Task statement -> Copy the lines below exactly, from the first one up to and including the line with "at that location.". Leave the pictures out of your copy.

Data to process ->
***
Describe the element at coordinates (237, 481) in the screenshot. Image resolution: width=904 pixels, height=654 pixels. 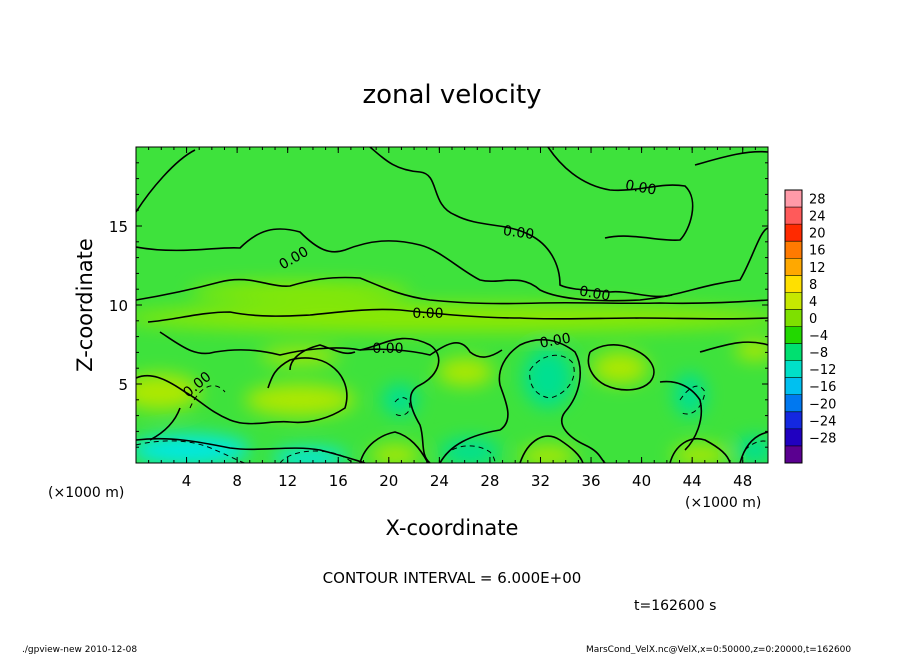
I see `x-tick-label: 8` at that location.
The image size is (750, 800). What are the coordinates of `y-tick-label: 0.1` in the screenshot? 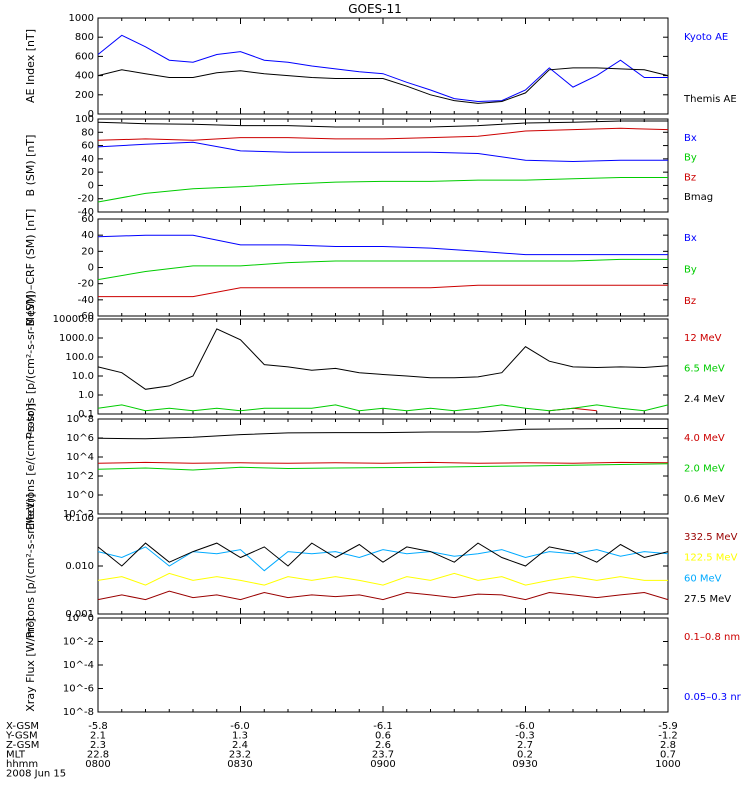 It's located at (86, 414).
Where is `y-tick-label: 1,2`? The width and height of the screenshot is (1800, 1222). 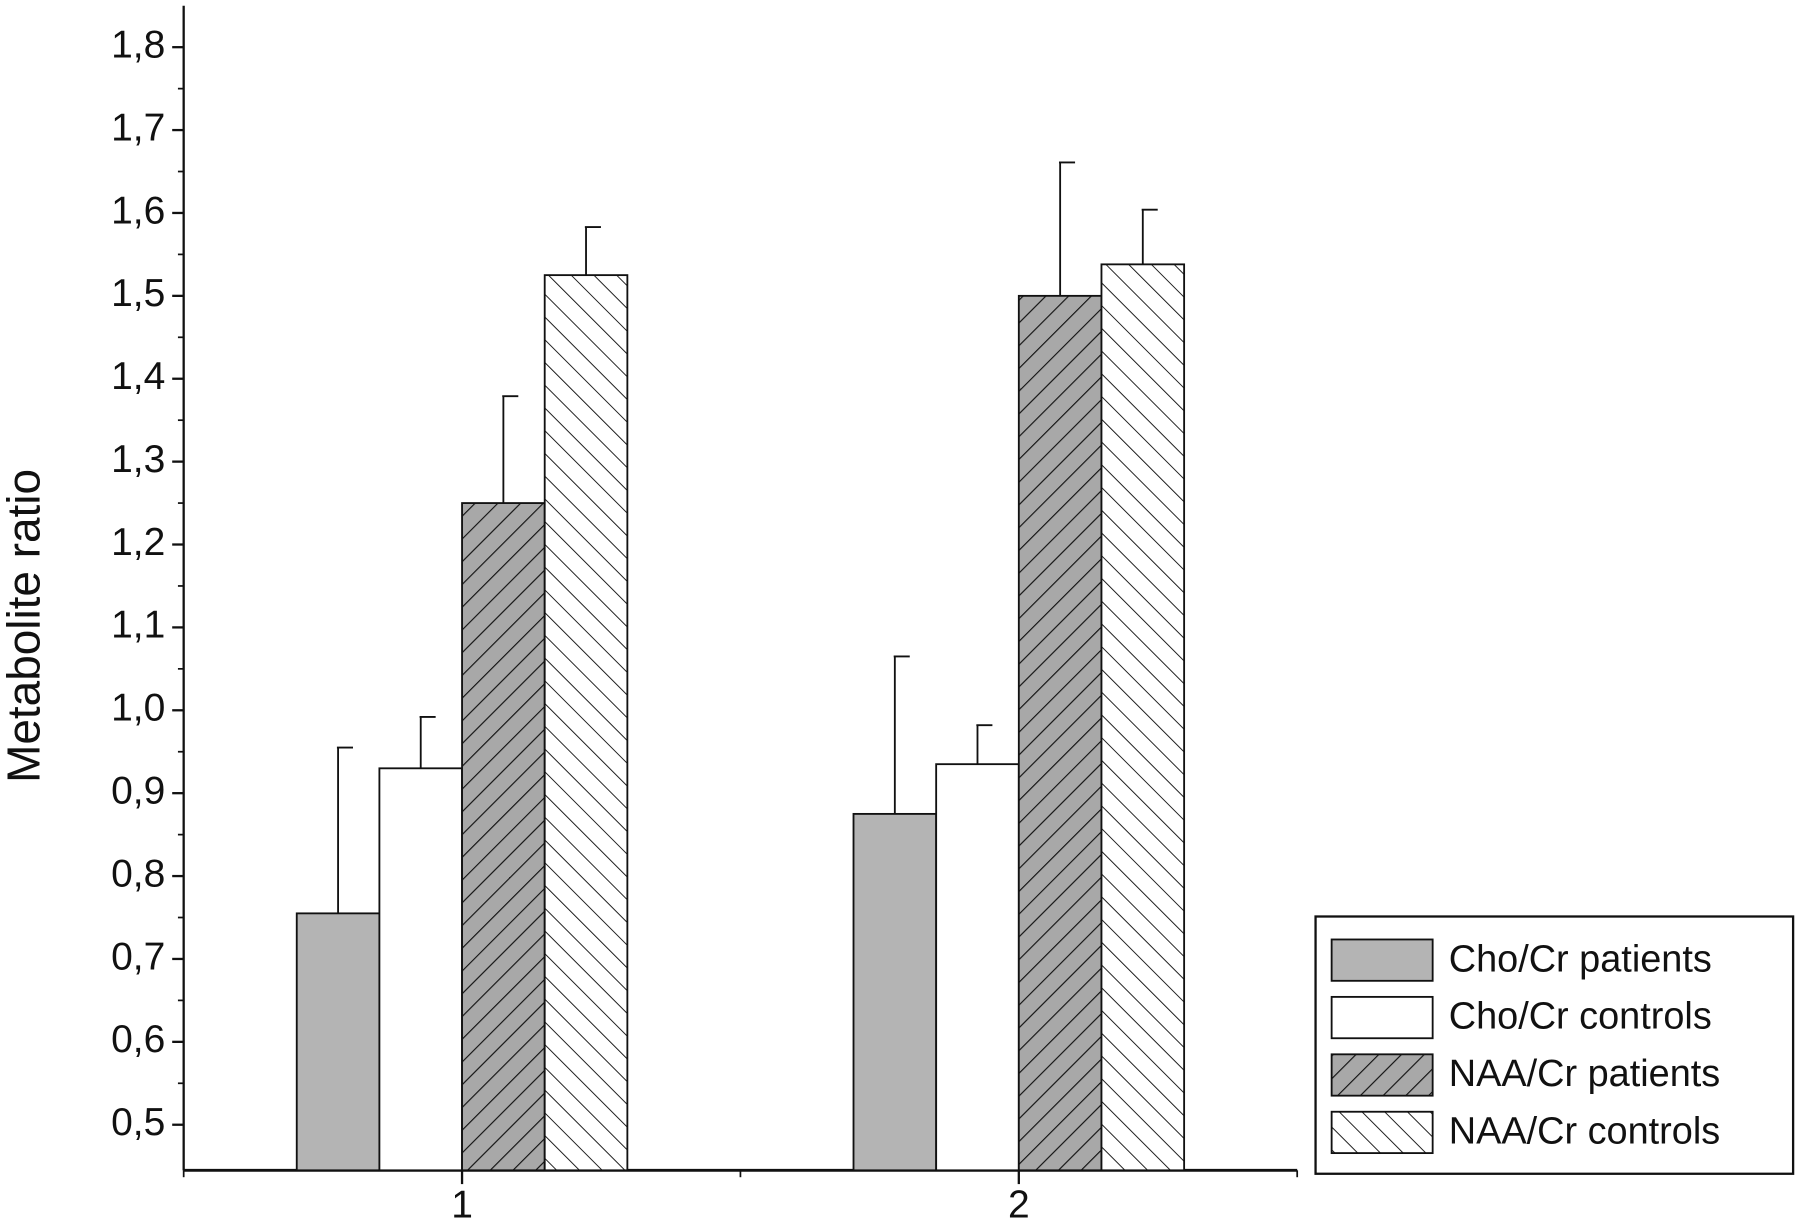 y-tick-label: 1,2 is located at coordinates (138, 542).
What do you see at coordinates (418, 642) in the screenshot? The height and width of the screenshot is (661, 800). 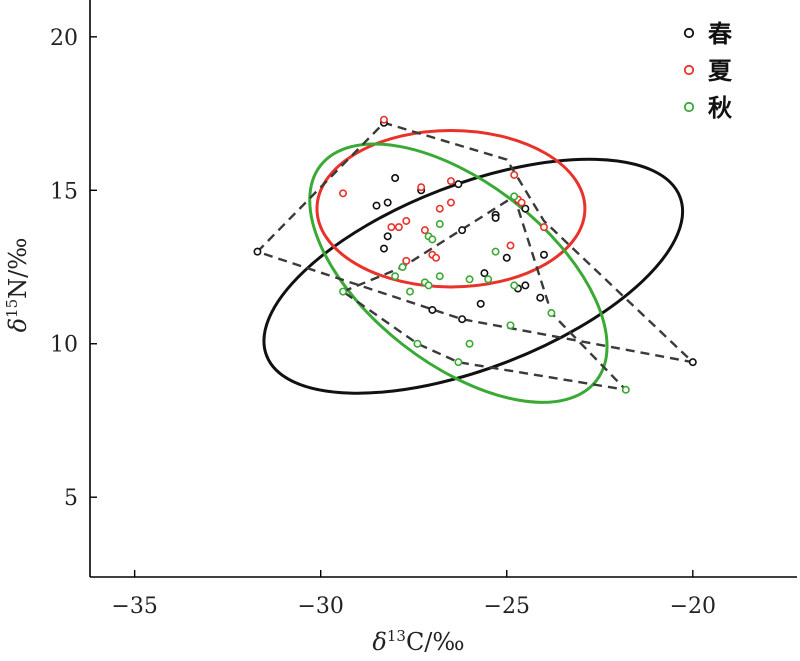 I see `x-axis-title: δ13C/‰` at bounding box center [418, 642].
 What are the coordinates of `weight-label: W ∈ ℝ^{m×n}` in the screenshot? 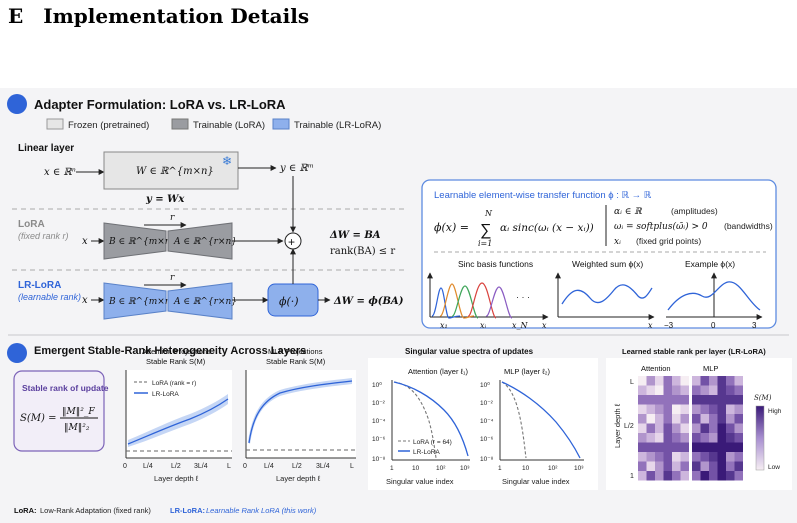 It's located at (175, 172).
***
Result of the exercise ->
Describe the element at coordinates (237, 481) in the screenshot. Image resolution: width=904 pixels, height=654 pixels. 
I see `x-tick-label: 8` at that location.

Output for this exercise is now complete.